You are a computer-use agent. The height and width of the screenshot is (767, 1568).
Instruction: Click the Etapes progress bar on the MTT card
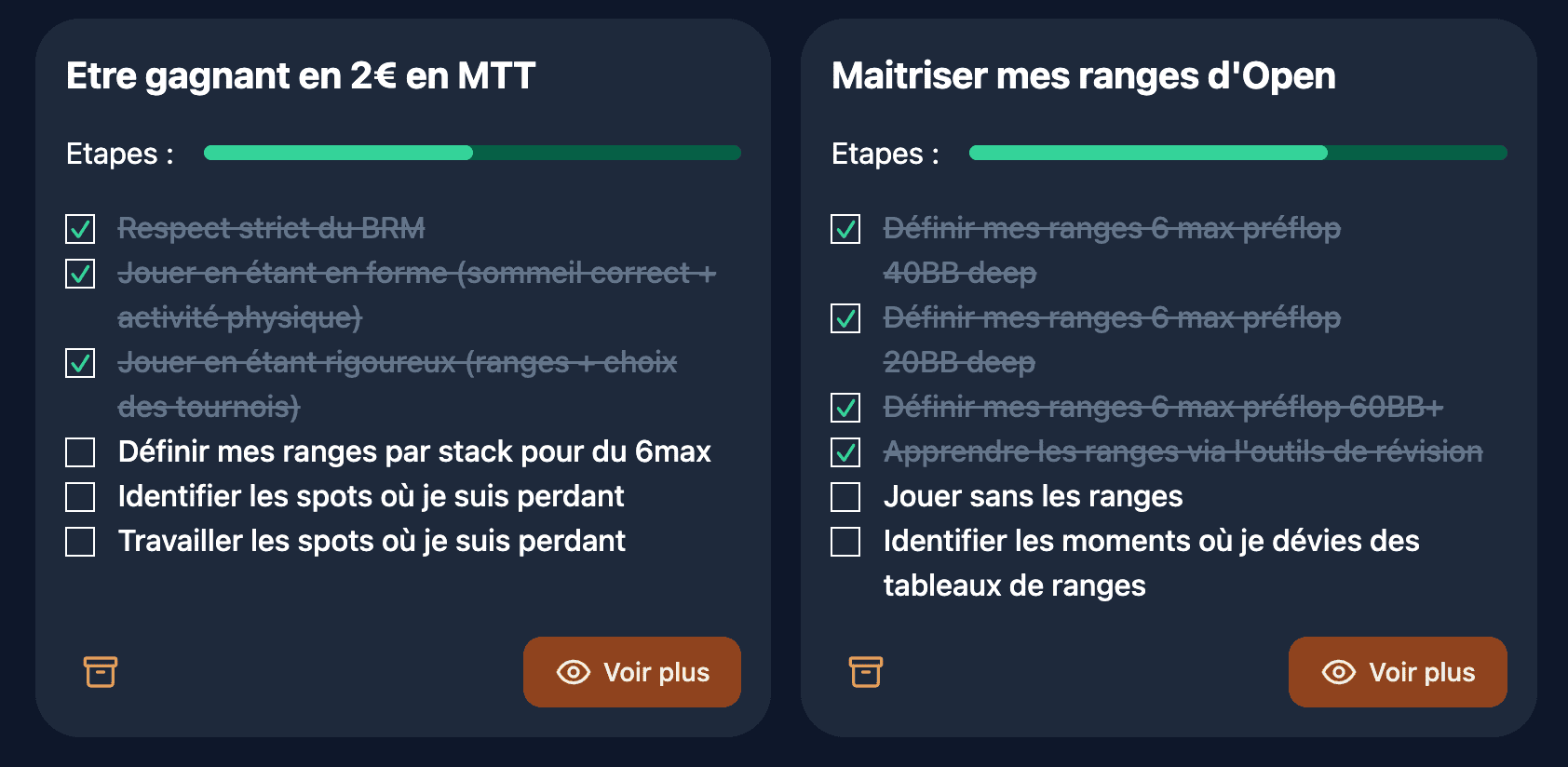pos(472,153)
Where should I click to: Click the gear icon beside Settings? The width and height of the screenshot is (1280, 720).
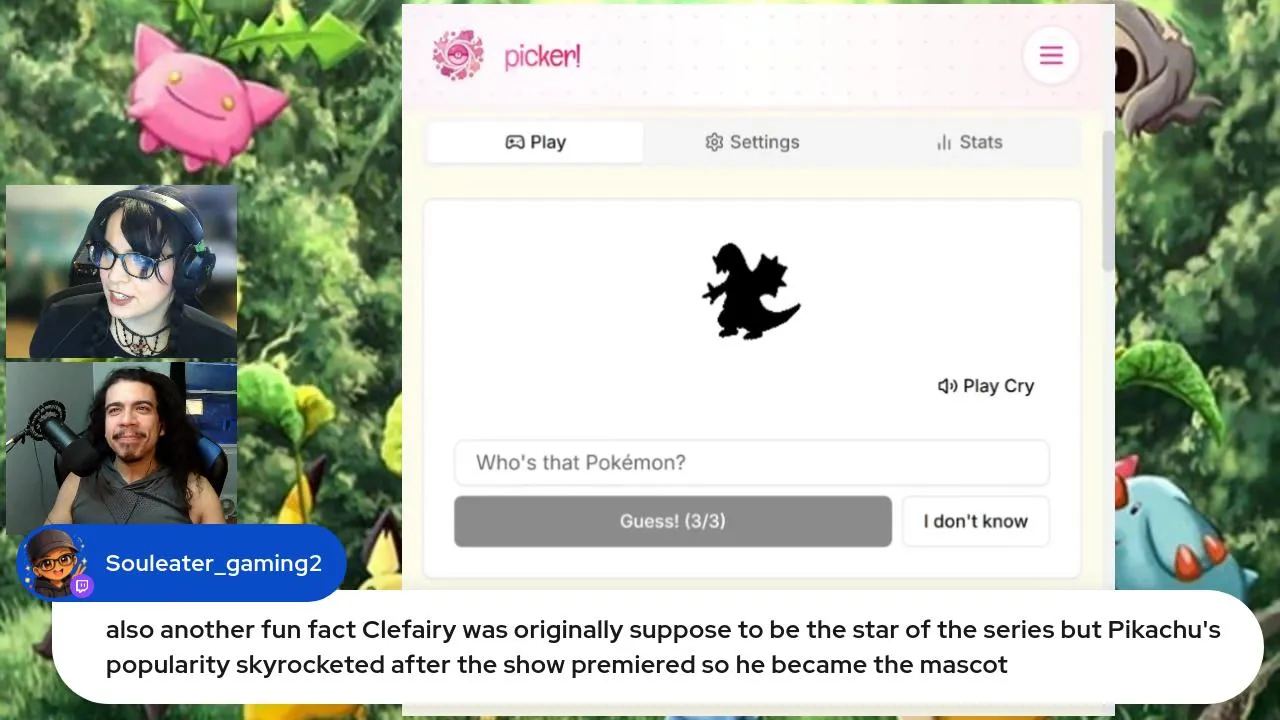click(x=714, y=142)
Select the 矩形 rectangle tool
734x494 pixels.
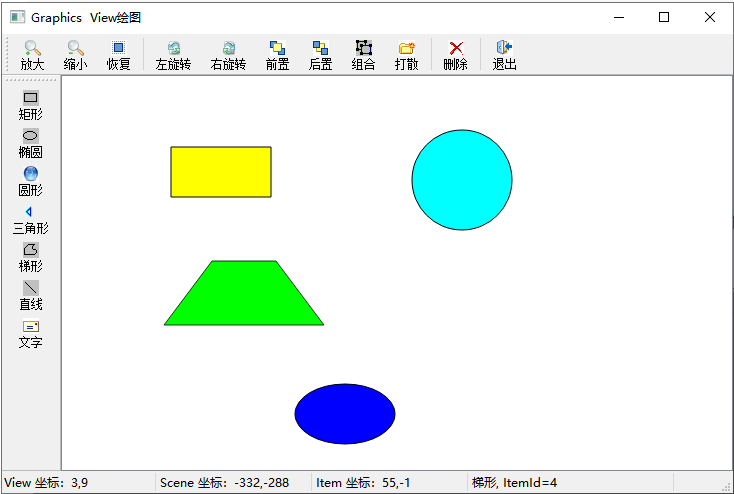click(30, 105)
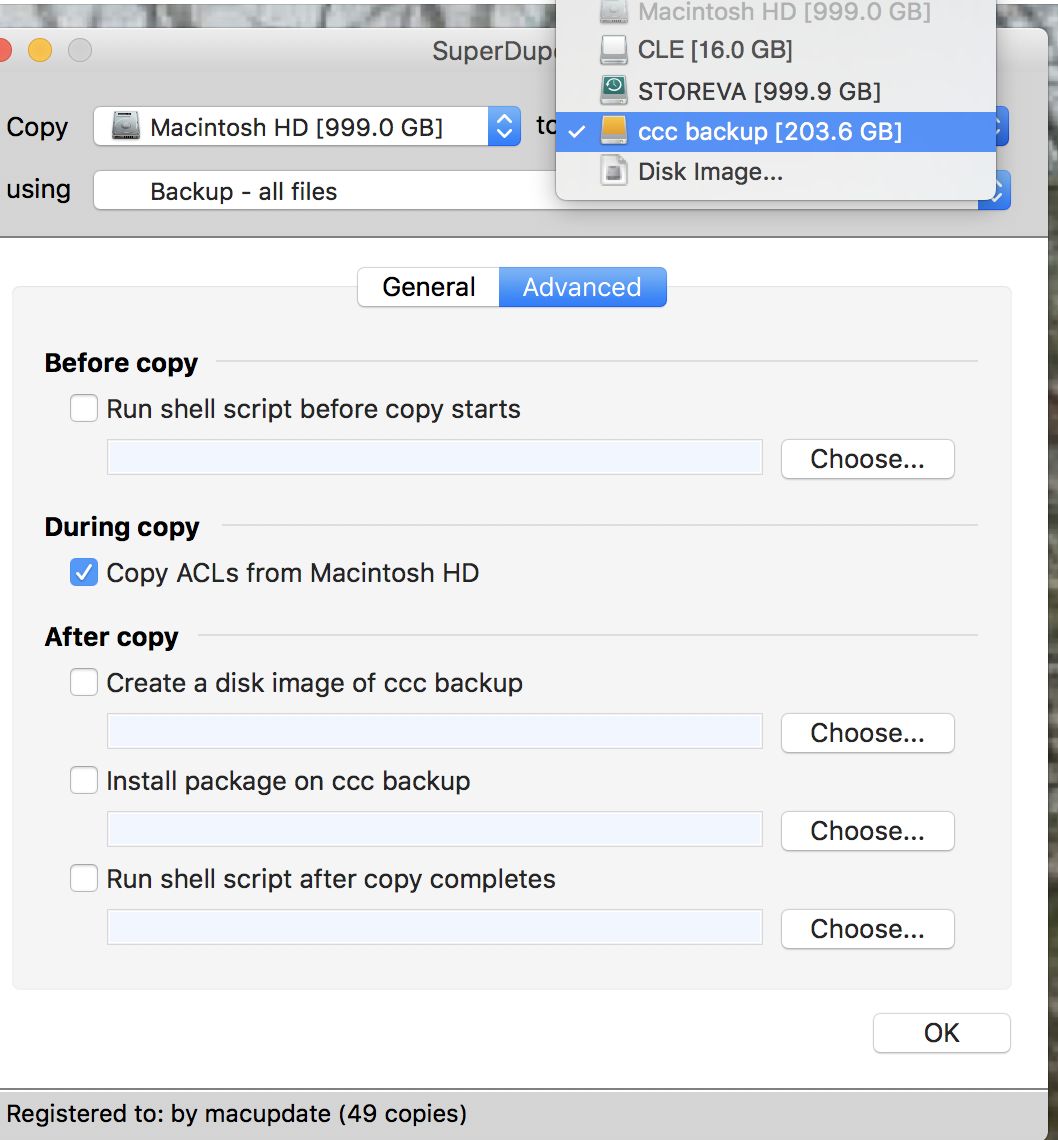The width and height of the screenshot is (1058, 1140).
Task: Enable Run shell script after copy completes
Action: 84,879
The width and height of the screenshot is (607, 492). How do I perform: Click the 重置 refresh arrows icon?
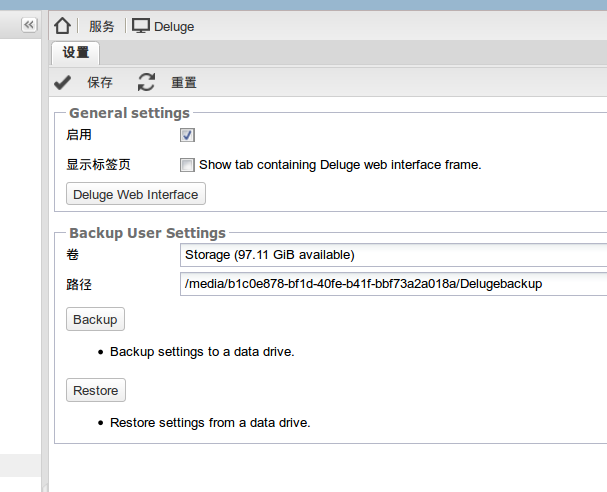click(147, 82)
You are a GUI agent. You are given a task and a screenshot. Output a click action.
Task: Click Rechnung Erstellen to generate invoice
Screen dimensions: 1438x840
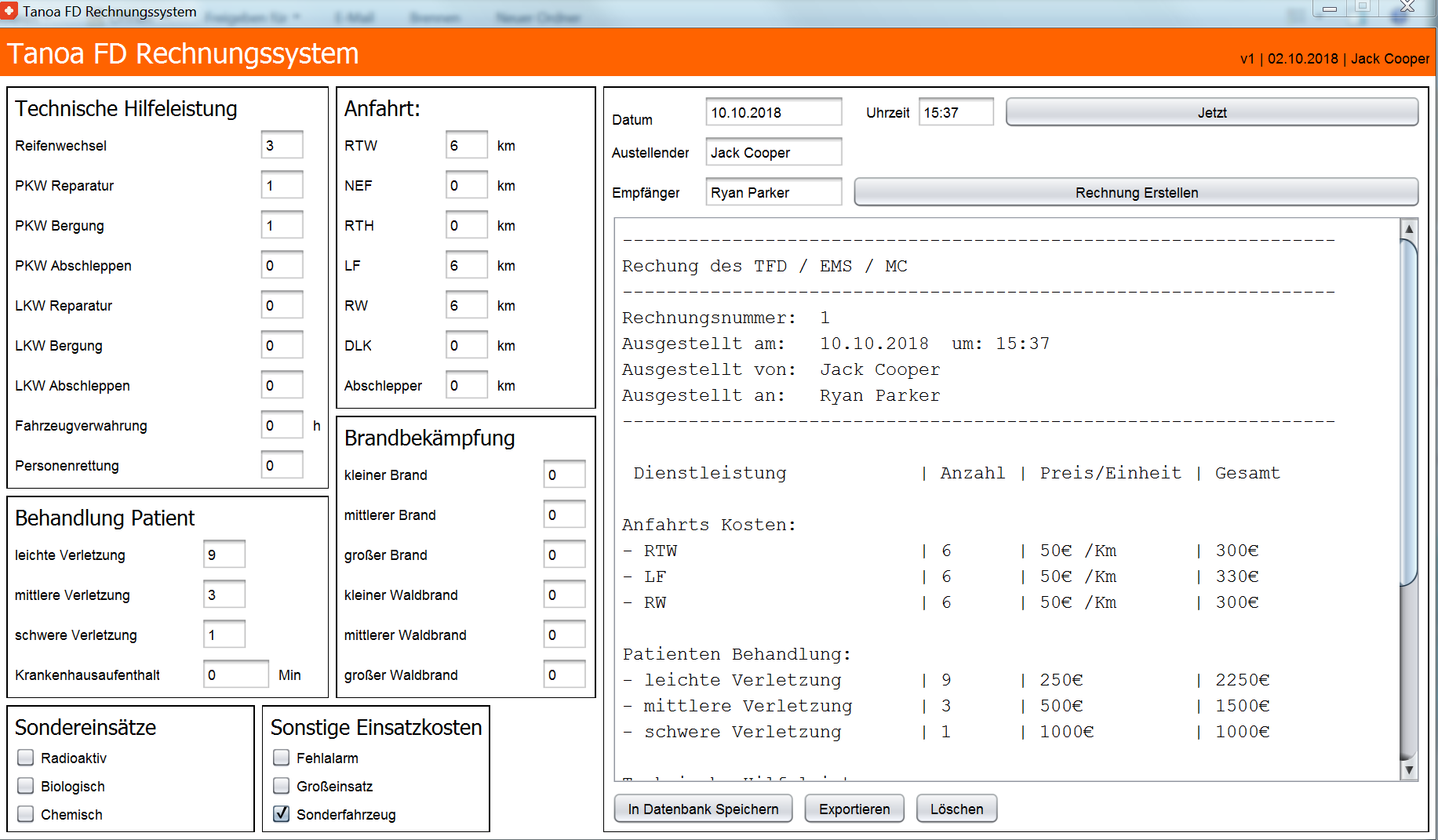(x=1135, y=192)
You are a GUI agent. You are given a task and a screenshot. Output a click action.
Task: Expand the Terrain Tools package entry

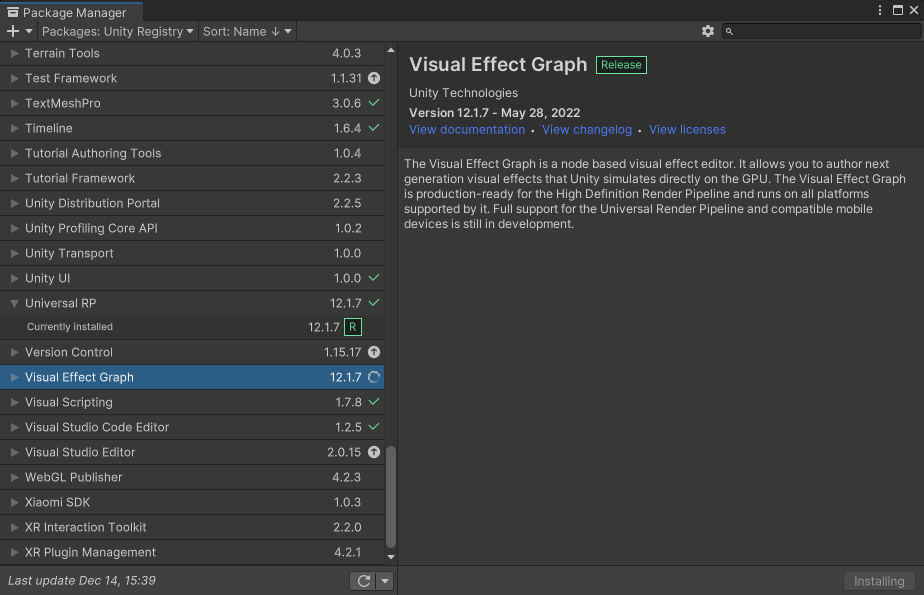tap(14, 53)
_ _ _ _ _ _ _
Set down the data exactly as it appears, without any images.

You are a computer-use agent. The height and width of the screenshot is (767, 1568).
Instruction: Click the Etapes progress bar on the MTT card
pos(472,153)
Where should I click to: Click the gear icon beside Settings? The width and height of the screenshot is (1280, 720).
click(x=714, y=142)
Select the 矩形 rectangle tool
734x494 pixels.
click(30, 105)
The width and height of the screenshot is (1058, 1140).
Task: Enable Run shell script after copy completes
Action: 84,879
The width and height of the screenshot is (607, 492). How do I perform: Click the 重置 refresh arrows icon?
click(147, 82)
You are a GUI agent. You are given a task and a screenshot. Output a click action.
Task: Click Rechnung Erstellen to generate invoice
Screen dimensions: 1438x840
(x=1135, y=192)
You are a GUI agent. You are given a task and a screenshot. Output a click action.
Task: Expand the Terrain Tools package entry

tap(14, 53)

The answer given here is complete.